> [The request]
Copy every one of the following items word for word, line by line, in the order given.

Start of Records for this exercise

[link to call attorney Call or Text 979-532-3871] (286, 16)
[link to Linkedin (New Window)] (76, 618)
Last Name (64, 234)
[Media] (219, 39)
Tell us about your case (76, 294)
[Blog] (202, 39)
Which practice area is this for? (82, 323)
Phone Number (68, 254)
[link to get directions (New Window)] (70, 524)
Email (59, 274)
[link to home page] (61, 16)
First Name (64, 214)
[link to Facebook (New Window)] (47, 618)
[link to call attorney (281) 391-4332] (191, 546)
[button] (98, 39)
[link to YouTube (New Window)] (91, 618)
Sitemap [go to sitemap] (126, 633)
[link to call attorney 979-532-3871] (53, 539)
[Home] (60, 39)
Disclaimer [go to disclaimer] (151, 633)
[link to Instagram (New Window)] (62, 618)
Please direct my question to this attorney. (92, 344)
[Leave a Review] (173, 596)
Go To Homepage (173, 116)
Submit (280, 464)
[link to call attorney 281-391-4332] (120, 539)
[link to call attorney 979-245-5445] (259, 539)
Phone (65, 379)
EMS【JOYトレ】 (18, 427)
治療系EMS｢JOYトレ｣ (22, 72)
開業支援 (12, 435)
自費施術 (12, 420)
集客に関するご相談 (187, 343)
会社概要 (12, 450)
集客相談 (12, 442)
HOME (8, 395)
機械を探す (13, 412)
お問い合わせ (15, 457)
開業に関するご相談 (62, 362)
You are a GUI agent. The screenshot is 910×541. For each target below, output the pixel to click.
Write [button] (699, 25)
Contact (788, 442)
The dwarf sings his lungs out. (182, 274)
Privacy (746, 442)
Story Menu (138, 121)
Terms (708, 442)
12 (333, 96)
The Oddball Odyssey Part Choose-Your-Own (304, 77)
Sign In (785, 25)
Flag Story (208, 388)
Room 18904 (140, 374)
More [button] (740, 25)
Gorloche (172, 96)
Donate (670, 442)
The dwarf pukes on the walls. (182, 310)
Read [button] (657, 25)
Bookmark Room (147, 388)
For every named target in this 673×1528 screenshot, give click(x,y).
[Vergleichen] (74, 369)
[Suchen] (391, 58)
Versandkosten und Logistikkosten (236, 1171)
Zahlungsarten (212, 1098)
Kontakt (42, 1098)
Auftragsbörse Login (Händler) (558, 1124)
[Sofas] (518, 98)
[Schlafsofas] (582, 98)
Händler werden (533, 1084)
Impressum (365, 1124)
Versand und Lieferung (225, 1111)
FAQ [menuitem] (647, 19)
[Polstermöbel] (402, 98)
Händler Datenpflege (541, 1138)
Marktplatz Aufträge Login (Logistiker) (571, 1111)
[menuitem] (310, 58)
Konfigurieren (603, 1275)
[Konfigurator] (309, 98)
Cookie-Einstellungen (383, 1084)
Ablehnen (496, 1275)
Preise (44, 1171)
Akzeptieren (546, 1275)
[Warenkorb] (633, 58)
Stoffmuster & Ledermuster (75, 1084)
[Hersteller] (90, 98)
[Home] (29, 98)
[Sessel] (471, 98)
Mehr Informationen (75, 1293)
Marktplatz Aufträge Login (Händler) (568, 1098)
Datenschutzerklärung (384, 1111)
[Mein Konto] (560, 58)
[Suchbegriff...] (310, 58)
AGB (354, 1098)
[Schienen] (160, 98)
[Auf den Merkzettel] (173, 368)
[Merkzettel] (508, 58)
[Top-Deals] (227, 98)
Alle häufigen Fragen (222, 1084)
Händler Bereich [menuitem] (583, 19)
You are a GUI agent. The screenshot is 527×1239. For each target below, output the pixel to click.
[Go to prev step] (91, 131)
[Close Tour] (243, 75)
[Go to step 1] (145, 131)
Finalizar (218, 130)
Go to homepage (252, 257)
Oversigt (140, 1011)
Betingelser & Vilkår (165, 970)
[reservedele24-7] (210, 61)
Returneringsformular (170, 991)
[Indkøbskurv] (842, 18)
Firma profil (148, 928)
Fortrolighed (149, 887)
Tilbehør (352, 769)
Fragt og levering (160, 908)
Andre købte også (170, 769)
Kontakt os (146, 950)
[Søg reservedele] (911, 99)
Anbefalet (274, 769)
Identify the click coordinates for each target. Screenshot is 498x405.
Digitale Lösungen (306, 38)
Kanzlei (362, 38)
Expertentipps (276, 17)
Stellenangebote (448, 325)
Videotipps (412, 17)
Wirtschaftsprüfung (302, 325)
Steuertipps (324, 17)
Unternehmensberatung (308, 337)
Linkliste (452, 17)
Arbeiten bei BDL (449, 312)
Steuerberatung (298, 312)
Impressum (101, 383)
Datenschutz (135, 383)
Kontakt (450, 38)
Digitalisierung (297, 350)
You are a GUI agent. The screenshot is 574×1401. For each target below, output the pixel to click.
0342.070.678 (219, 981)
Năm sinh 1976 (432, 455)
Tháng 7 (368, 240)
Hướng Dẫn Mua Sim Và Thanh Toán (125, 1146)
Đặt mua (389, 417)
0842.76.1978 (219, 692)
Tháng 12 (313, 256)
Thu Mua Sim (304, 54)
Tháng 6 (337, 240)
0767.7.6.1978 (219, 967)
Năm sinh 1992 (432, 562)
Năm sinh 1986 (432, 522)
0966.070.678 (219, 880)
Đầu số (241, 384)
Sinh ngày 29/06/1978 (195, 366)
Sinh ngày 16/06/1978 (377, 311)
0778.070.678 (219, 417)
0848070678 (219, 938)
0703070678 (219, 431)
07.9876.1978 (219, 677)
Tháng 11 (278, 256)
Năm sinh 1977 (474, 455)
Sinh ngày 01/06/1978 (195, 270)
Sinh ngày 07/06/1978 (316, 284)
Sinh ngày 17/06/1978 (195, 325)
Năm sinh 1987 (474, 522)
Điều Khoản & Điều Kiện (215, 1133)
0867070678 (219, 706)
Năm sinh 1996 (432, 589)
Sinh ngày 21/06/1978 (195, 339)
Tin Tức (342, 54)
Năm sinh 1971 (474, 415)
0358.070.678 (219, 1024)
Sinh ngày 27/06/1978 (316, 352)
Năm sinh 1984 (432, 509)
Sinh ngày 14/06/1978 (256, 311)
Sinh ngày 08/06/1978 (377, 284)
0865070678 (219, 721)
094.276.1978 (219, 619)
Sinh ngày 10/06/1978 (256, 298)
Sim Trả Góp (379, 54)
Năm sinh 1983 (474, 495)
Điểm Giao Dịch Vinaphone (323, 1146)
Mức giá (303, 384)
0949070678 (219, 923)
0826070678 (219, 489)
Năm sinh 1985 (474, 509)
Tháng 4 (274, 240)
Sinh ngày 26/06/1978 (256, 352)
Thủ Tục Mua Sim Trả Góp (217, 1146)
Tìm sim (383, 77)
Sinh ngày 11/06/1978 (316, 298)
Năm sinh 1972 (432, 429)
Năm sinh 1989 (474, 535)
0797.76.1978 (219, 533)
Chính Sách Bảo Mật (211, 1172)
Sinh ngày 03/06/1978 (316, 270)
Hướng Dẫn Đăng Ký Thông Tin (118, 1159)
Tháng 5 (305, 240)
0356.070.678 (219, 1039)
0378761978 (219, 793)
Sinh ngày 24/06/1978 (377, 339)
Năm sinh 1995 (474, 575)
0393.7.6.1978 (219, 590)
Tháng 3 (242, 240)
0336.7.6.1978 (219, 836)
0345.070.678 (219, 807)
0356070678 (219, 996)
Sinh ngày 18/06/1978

End of Records for this exercise

> [Result below]
[link to call attorney Call or Text 979-532-3871] (286, 16)
[link to Linkedin (New Window)] (76, 618)
Last Name (64, 234)
[Media] (219, 39)
Tell us about your case (76, 294)
[Blog] (202, 39)
Which practice area is this for? (82, 323)
Phone Number (68, 254)
[link to get directions (New Window)] (70, 524)
Email (59, 274)
[link to home page] (61, 16)
First Name (64, 214)
[link to Facebook (New Window)] (47, 618)
[link to call attorney (281) 391-4332] (191, 546)
[button] (98, 39)
[link to YouTube (New Window)] (91, 618)
Sitemap [go to sitemap] (126, 633)
[link to call attorney 979-532-3871] (53, 539)
[Home] (60, 39)
Disclaimer [go to disclaimer] (151, 633)
[link to Instagram (New Window)] (62, 618)
Please direct my question to this attorney. (92, 344)
[Leave a Review] (173, 596)
Go To Homepage (173, 116)
Submit (280, 464)
[link to call attorney 281-391-4332] (120, 539)
[link to call attorney 979-245-5445] (259, 539)
Phone (65, 379)
EMS【JOYトレ】 (18, 427)
治療系EMS｢JOYトレ｣ (22, 72)
開業支援 (12, 435)
自費施術 (12, 420)
集客に関するご相談 (187, 343)
会社概要 (12, 450)
集客相談 (12, 442)
HOME (8, 395)
機械を探す (13, 412)
お問い合わせ (15, 457)
開業に関するご相談 (62, 362)
You are a GUI agent. The screenshot is 910×541. For each target below, output the pixel to click.
Write [button] (699, 25)
Contact (788, 442)
The dwarf sings his lungs out. (182, 274)
Privacy (746, 442)
Story Menu (138, 121)
Terms (708, 442)
12 (333, 96)
The Oddball Odyssey Part Choose-Your-Own (304, 77)
Sign In (785, 25)
Flag Story (208, 388)
Room 18904 (140, 374)
More [button] (740, 25)
Gorloche (172, 96)
Donate (670, 442)
The dwarf pukes on the walls. (182, 310)
Read [button] (657, 25)
Bookmark Room (147, 388)
For every named target in this 673×1528 screenshot, give click(x,y).
[Vergleichen] (74, 369)
[Suchen] (391, 58)
Versandkosten und Logistikkosten (236, 1171)
Zahlungsarten (212, 1098)
Kontakt (42, 1098)
Auftragsbörse Login (Händler) (558, 1124)
[Sofas] (518, 98)
[Schlafsofas] (582, 98)
Händler werden (533, 1084)
Impressum (365, 1124)
Versand und Lieferung (225, 1111)
FAQ [menuitem] (647, 19)
[Polstermöbel] (402, 98)
Händler Datenpflege (541, 1138)
Marktplatz Aufträge Login (Logistiker) (571, 1111)
[menuitem] (310, 58)
Konfigurieren (603, 1275)
[Konfigurator] (309, 98)
Cookie-Einstellungen (383, 1084)
Ablehnen (496, 1275)
Preise (44, 1171)
Akzeptieren (546, 1275)
[Warenkorb] (633, 58)
Stoffmuster & Ledermuster (75, 1084)
[Hersteller] (90, 98)
[Home] (29, 98)
[Sessel] (471, 98)
Mehr Informationen (75, 1293)
Marktplatz Aufträge Login (Händler) (568, 1098)
Datenschutzerklärung (384, 1111)
[Mein Konto] (560, 58)
[Suchbegriff...] (310, 58)
AGB (354, 1098)
[Schienen] (160, 98)
[Auf den Merkzettel] (173, 368)
[Merkzettel] (508, 58)
[Top-Deals] (227, 98)
Alle häufigen Fragen (222, 1084)
Händler Bereich [menuitem] (583, 19)
You are a GUI agent. The screenshot is 527×1239. For each target below, output the pixel to click.
[Go to prev step] (91, 131)
[Close Tour] (243, 75)
[Go to step 1] (145, 131)
Finalizar (218, 130)
Go to homepage (252, 257)
Oversigt (140, 1011)
Betingelser & Vilkår (165, 970)
[reservedele24-7] (210, 61)
Returneringsformular (170, 991)
[Indkøbskurv] (842, 18)
Firma profil (148, 928)
Fortrolighed (149, 887)
Tilbehør (352, 769)
Fragt og levering (160, 908)
Andre købte også (170, 769)
Kontakt os (146, 950)
[Søg reservedele] (911, 99)
Anbefalet (274, 769)
Identify the click coordinates for each target. Screenshot is 498x405.
Digitale Lösungen (306, 38)
Kanzlei (362, 38)
Expertentipps (276, 17)
Stellenangebote (448, 325)
Videotipps (412, 17)
Wirtschaftsprüfung (302, 325)
Steuertipps (324, 17)
Unternehmensberatung (308, 337)
Linkliste (452, 17)
Arbeiten bei BDL (449, 312)
Steuerberatung (298, 312)
Impressum (101, 383)
Datenschutz (135, 383)
Kontakt (450, 38)
Digitalisierung (297, 350)
You are a GUI agent. The screenshot is 574×1401. For each target below, output the pixel to click.
0342.070.678 (219, 981)
Năm sinh 1976 (432, 455)
Tháng 7 (368, 240)
Hướng Dẫn Mua Sim Và Thanh Toán (125, 1146)
Đặt mua (389, 417)
0842.76.1978 (219, 692)
Tháng 12 (313, 256)
Thu Mua Sim (304, 54)
Tháng 6 (337, 240)
0767.7.6.1978 (219, 967)
Năm sinh 1992 (432, 562)
Năm sinh 1986 (432, 522)
0966.070.678 (219, 880)
Đầu số (241, 384)
Sinh ngày 29/06/1978 (195, 366)
Sinh ngày 16/06/1978 (377, 311)
0778.070.678 (219, 417)
0848070678 (219, 938)
0703070678 (219, 431)
07.9876.1978 (219, 677)
Tháng 11 (278, 256)
Năm sinh 1977 (474, 455)
Sinh ngày 01/06/1978 (195, 270)
Sinh ngày 07/06/1978 (316, 284)
Sinh ngày 17/06/1978 (195, 325)
Năm sinh 1987 (474, 522)
Điều Khoản & Điều Kiện (215, 1133)
0867070678 (219, 706)
Năm sinh 1996 (432, 589)
Sinh ngày 21/06/1978 (195, 339)
Tin Tức (342, 54)
Năm sinh 1971 (474, 415)
0358.070.678 (219, 1024)
Sinh ngày 27/06/1978 (316, 352)
Năm sinh 1984 (432, 509)
Sinh ngày 14/06/1978 (256, 311)
Sinh ngày 08/06/1978 (377, 284)
0865070678 (219, 721)
094.276.1978 (219, 619)
Sinh ngày 10/06/1978 (256, 298)
Sim Trả Góp (379, 54)
Năm sinh 1983 (474, 495)
Điểm Giao Dịch Vinaphone (323, 1146)
Mức giá (303, 384)
0949070678 (219, 923)
0826070678 (219, 489)
Năm sinh 1985 (474, 509)
Tháng 4 (274, 240)
Sinh ngày 26/06/1978 (256, 352)
Thủ Tục Mua Sim Trả Góp (217, 1146)
Tìm sim (383, 77)
Sinh ngày 11/06/1978 (316, 298)
Năm sinh 1972 (432, 429)
Năm sinh 1989 (474, 535)
0797.76.1978 (219, 533)
Chính Sách Bảo Mật (211, 1172)
Sinh ngày 03/06/1978 (316, 270)
Hướng Dẫn Đăng Ký Thông Tin (118, 1159)
Tháng 5 (305, 240)
0356.070.678 (219, 1039)
0378761978 (219, 793)
Sinh ngày 24/06/1978 (377, 339)
Năm sinh 1995 (474, 575)
0393.7.6.1978 (219, 590)
Tháng 3 (242, 240)
0336.7.6.1978 (219, 836)
0345.070.678 (219, 807)
0356070678 (219, 996)
Sinh ngày 18/06/1978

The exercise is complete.